Whichever lines include the word "computer", copy them as they appear in the data.

**EXTRACTED RECORDS**

——————————

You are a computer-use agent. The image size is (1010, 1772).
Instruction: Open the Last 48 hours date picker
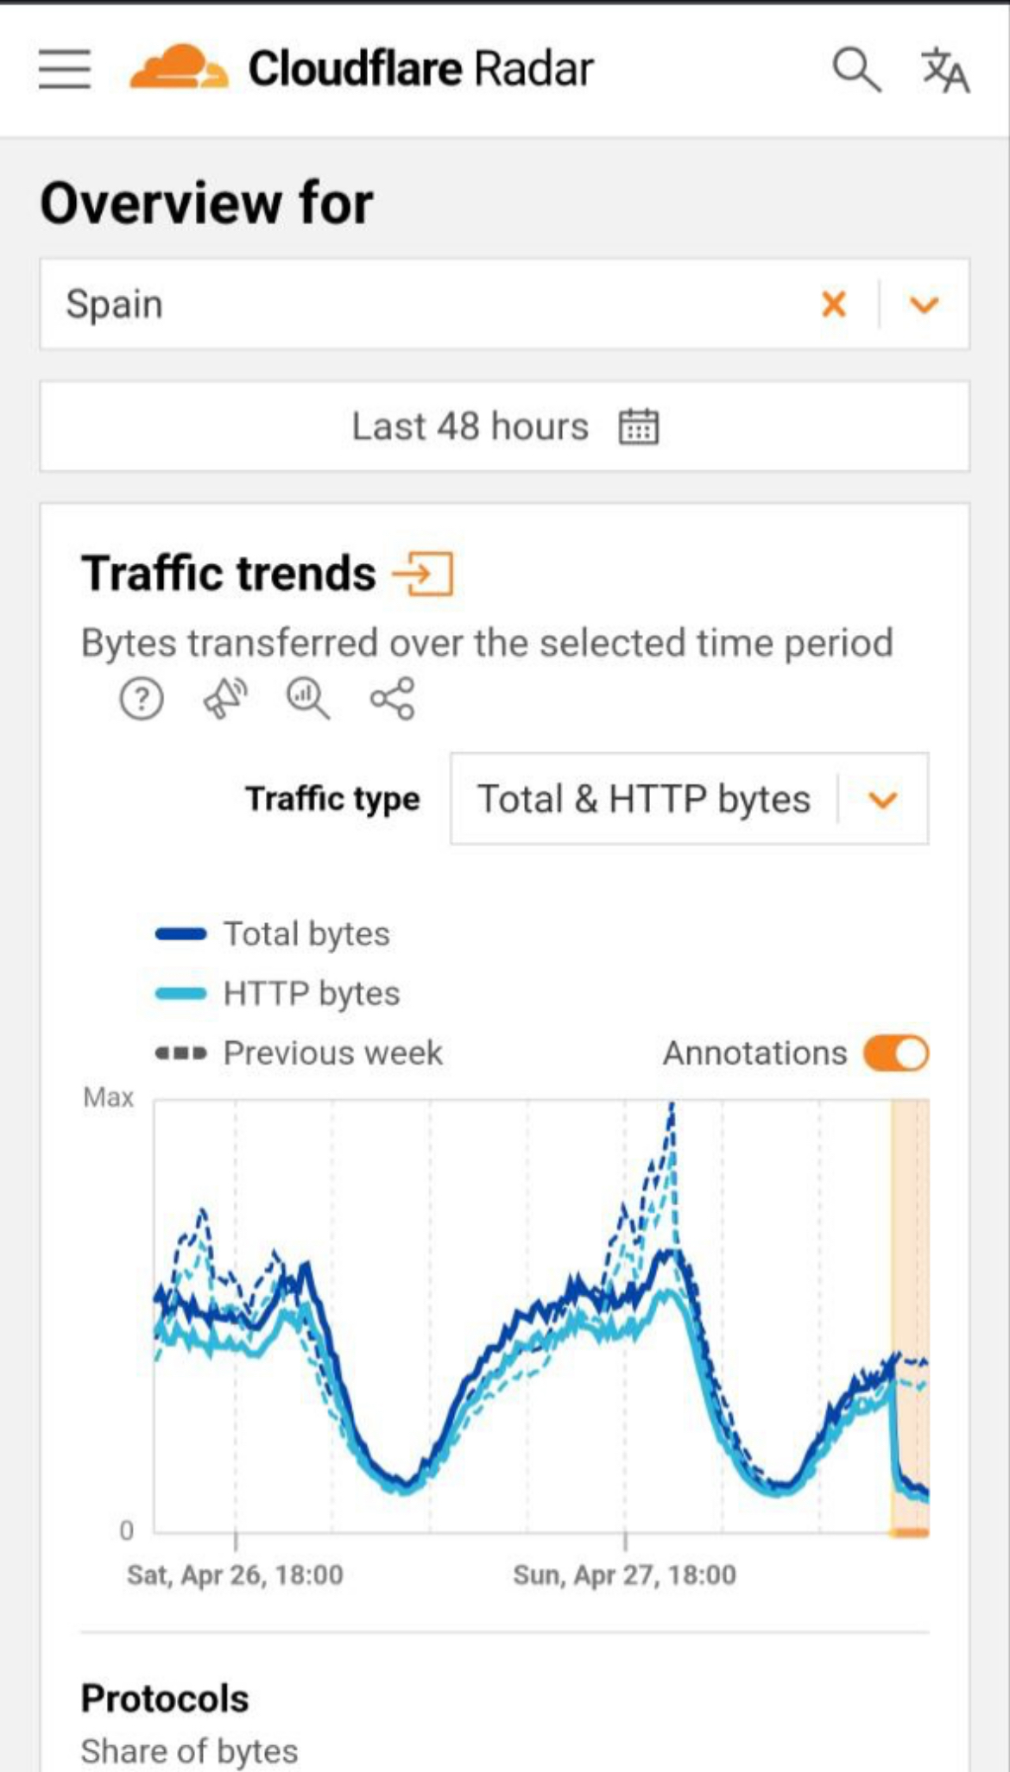(505, 426)
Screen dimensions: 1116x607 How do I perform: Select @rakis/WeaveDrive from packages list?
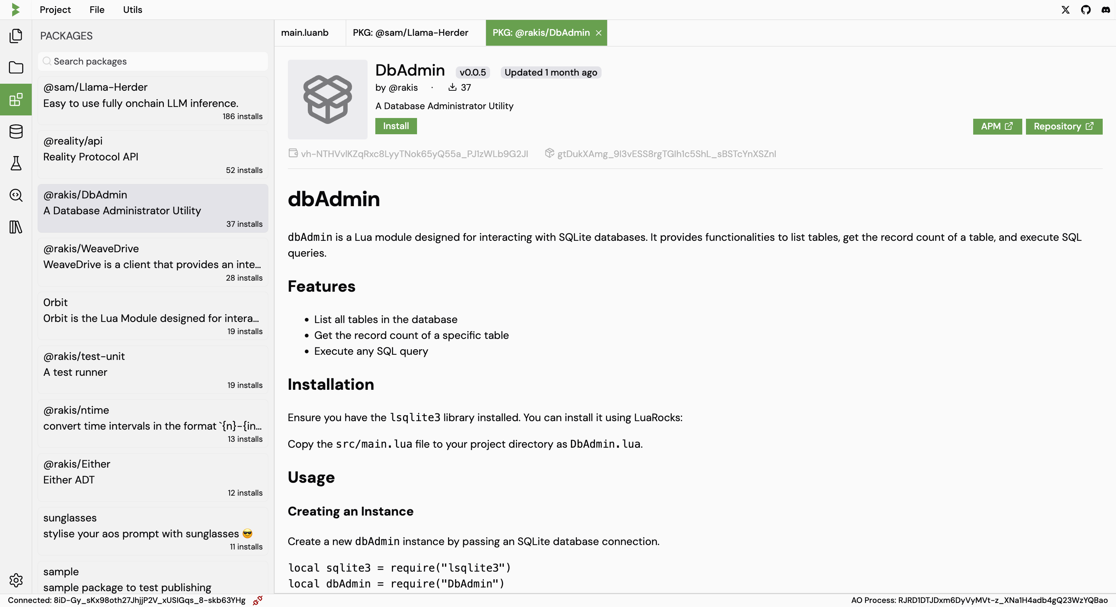[x=152, y=262]
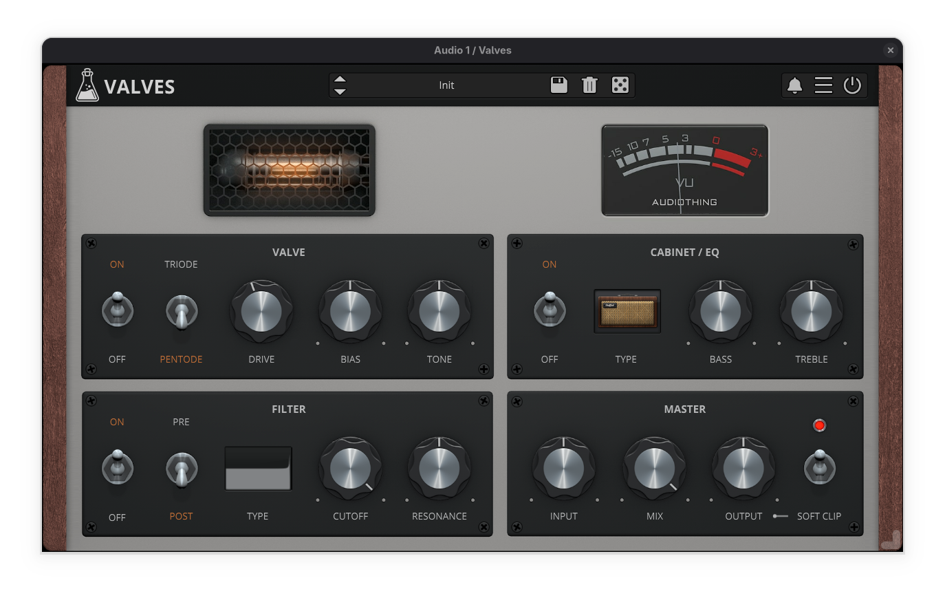Viewport: 945px width, 598px height.
Task: Open the hamburger menu icon
Action: tap(823, 85)
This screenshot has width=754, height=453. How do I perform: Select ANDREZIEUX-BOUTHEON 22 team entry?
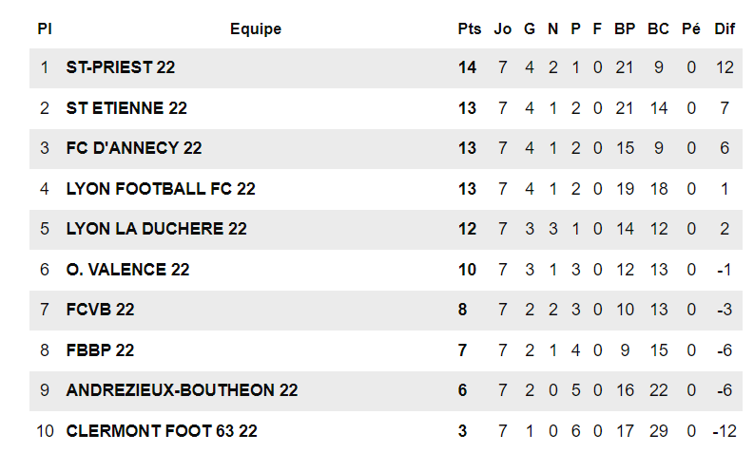point(182,390)
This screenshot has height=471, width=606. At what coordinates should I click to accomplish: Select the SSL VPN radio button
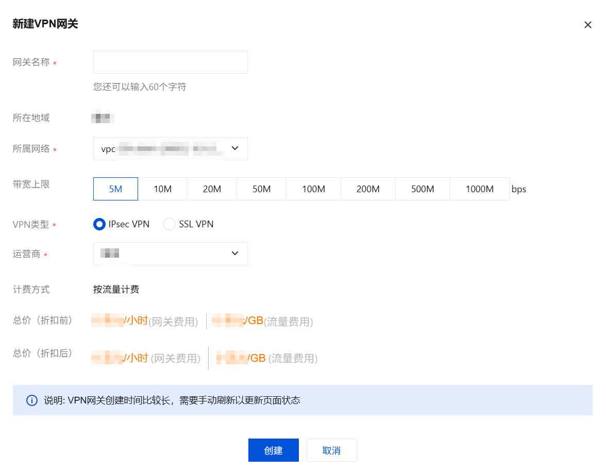point(170,224)
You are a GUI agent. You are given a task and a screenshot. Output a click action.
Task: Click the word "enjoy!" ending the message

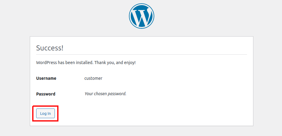click(x=130, y=63)
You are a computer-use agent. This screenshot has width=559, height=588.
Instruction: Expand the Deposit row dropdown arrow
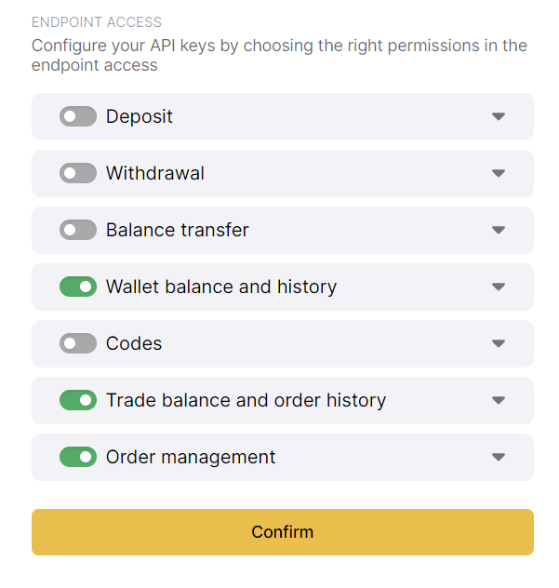(x=499, y=116)
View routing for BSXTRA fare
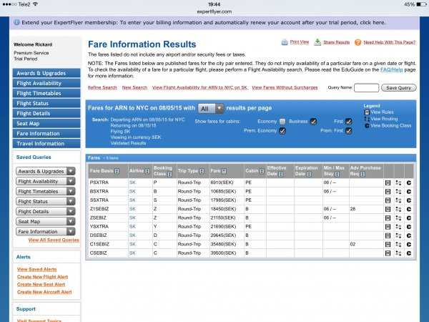 398,192
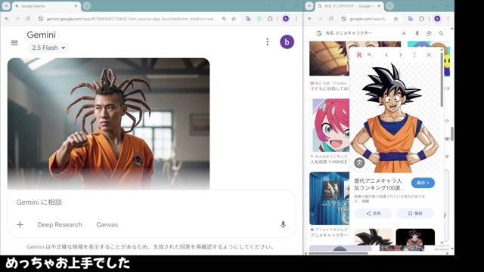484x272 pixels.
Task: Open image preview panel three-dot menu
Action: coord(414,55)
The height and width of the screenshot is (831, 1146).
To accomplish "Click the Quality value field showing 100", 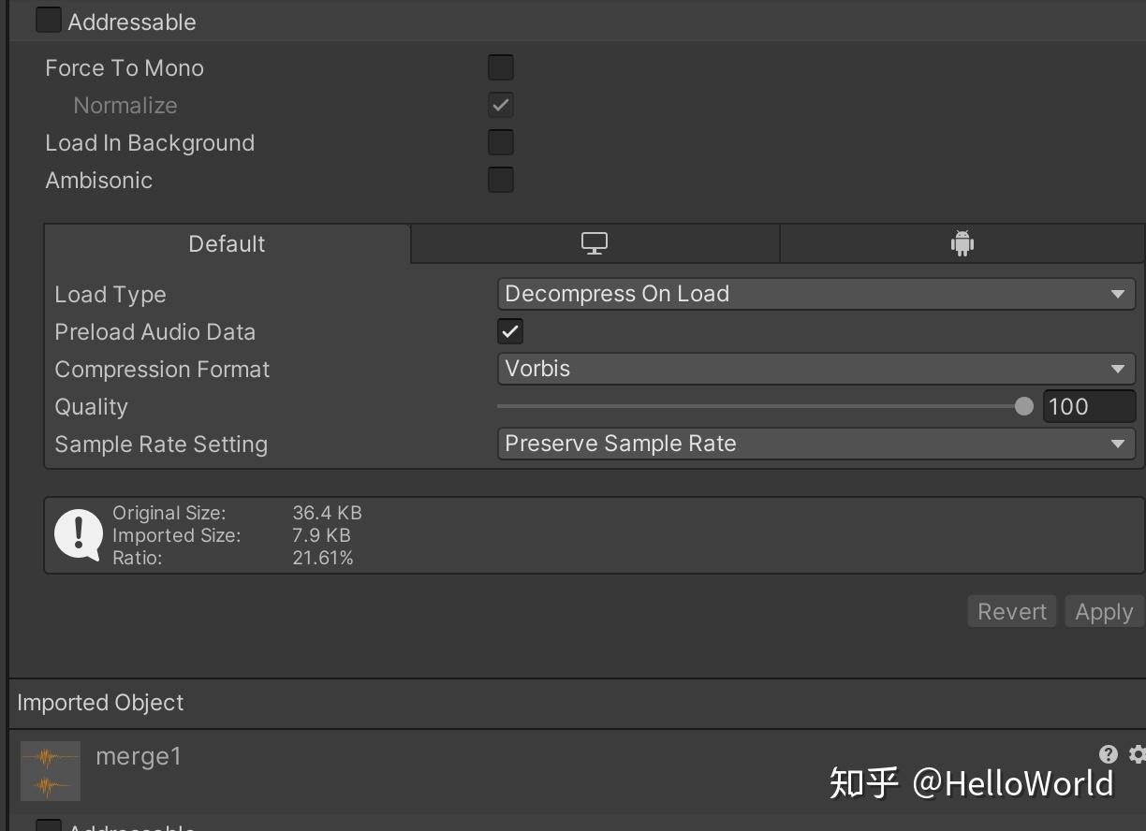I will [1088, 405].
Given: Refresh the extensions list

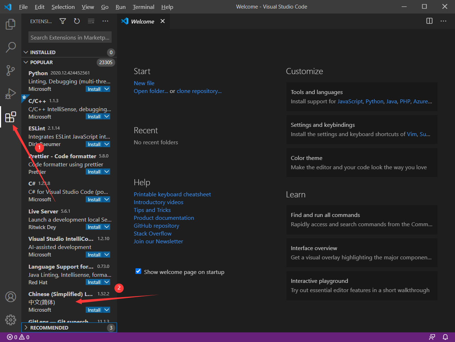Looking at the screenshot, I should pyautogui.click(x=77, y=21).
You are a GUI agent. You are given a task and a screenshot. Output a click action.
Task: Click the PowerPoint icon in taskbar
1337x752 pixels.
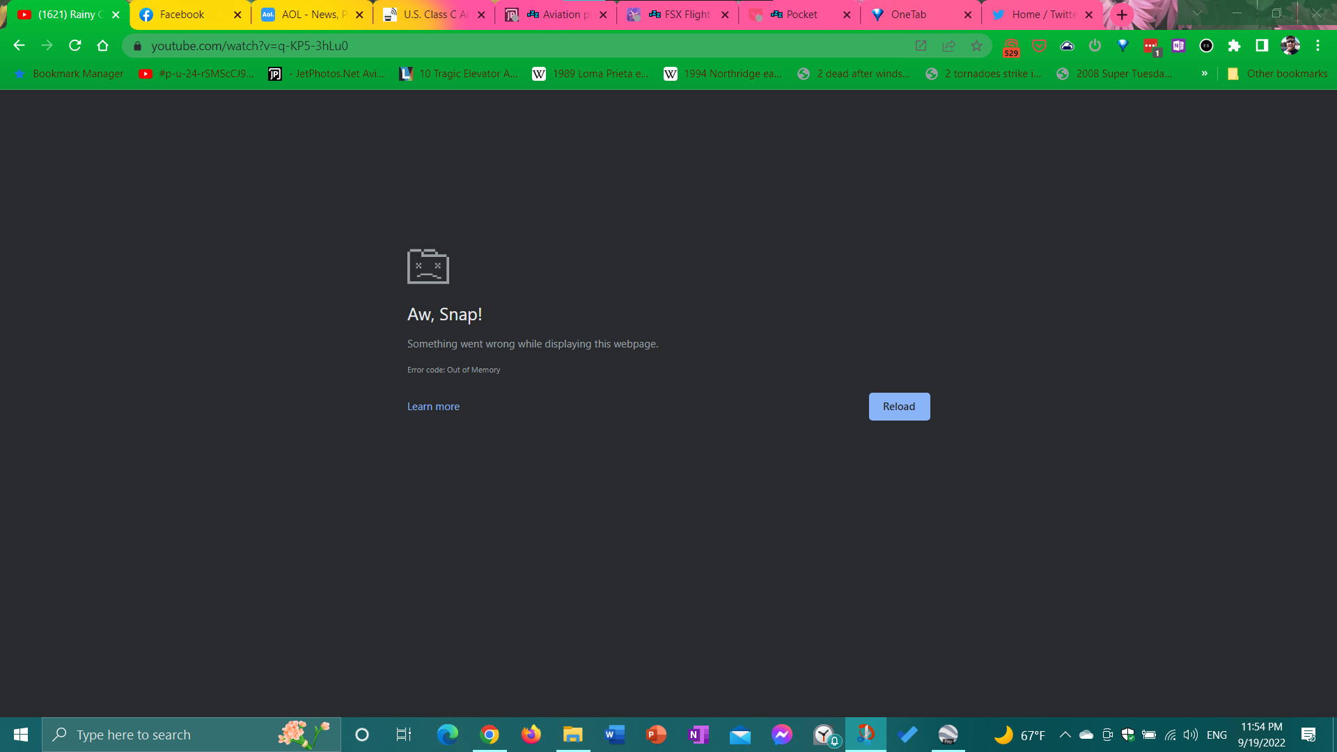656,735
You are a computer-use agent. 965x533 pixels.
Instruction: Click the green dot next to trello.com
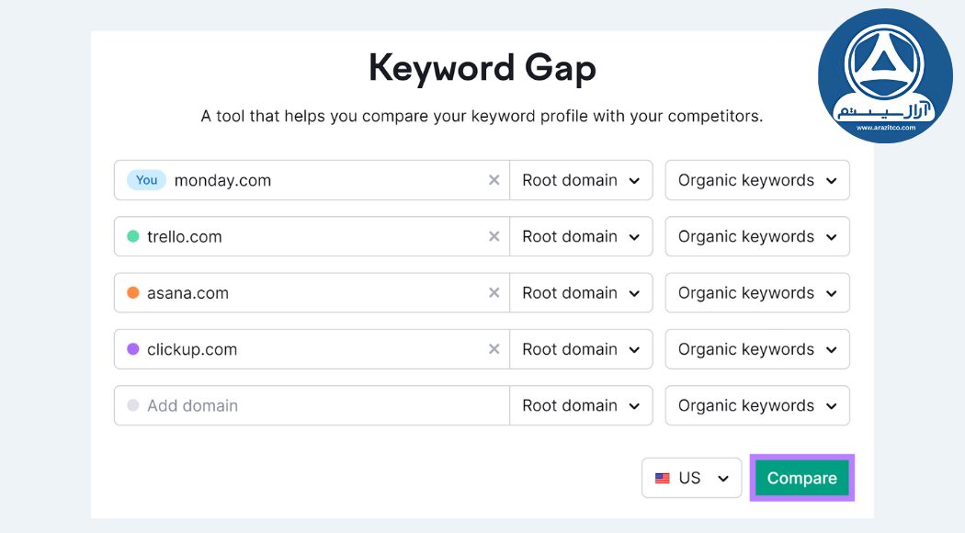point(133,236)
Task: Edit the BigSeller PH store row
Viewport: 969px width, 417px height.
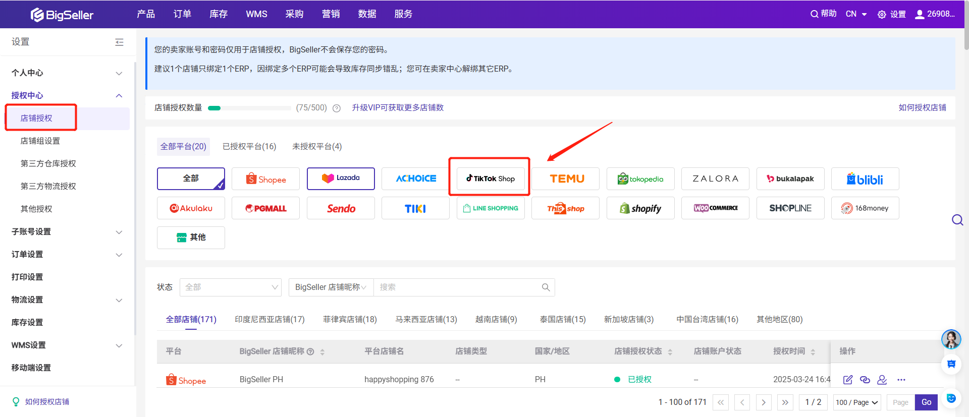Action: coord(848,380)
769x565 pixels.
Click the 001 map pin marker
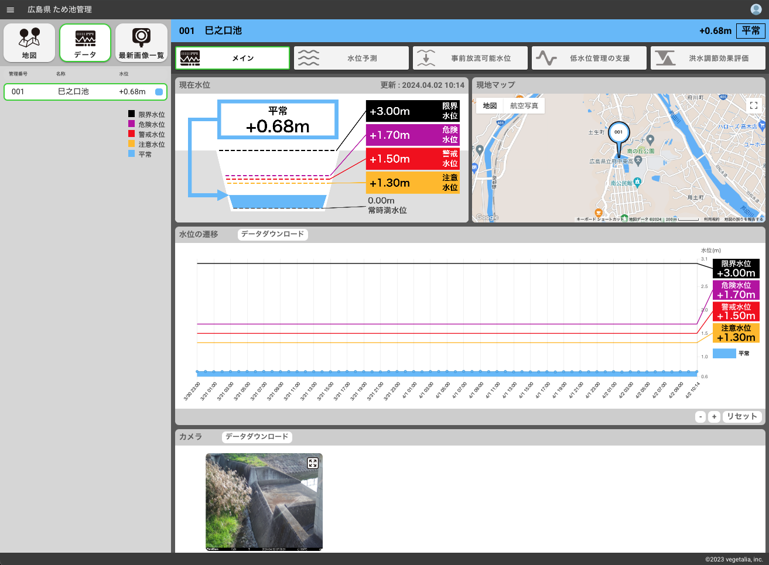pos(618,133)
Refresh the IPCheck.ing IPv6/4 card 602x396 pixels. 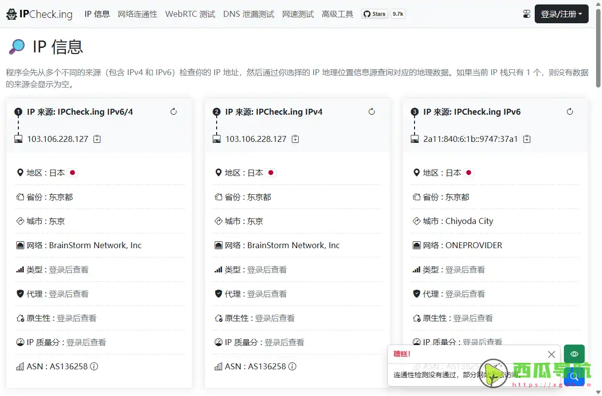[174, 112]
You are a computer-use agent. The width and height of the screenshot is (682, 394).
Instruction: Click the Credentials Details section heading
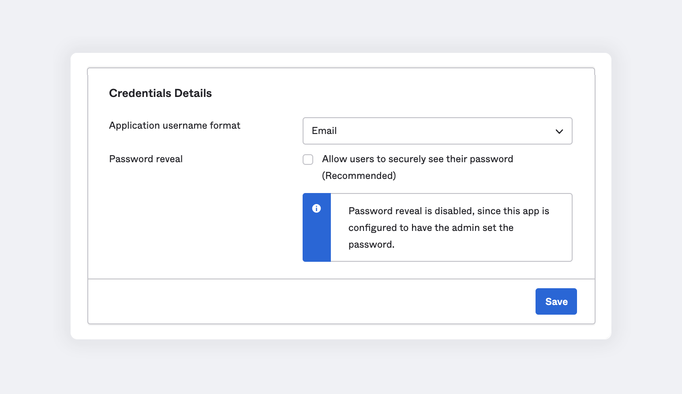pyautogui.click(x=160, y=93)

——————————

**COMPLETED TASK**
You are a computer-use agent. The image size is (1010, 1772).
You are a computer-use agent. This screenshot has width=559, height=588.
You are a computer-use agent. 965x533 pixels.
You are a computer-use agent. The width and height of the screenshot is (682, 394).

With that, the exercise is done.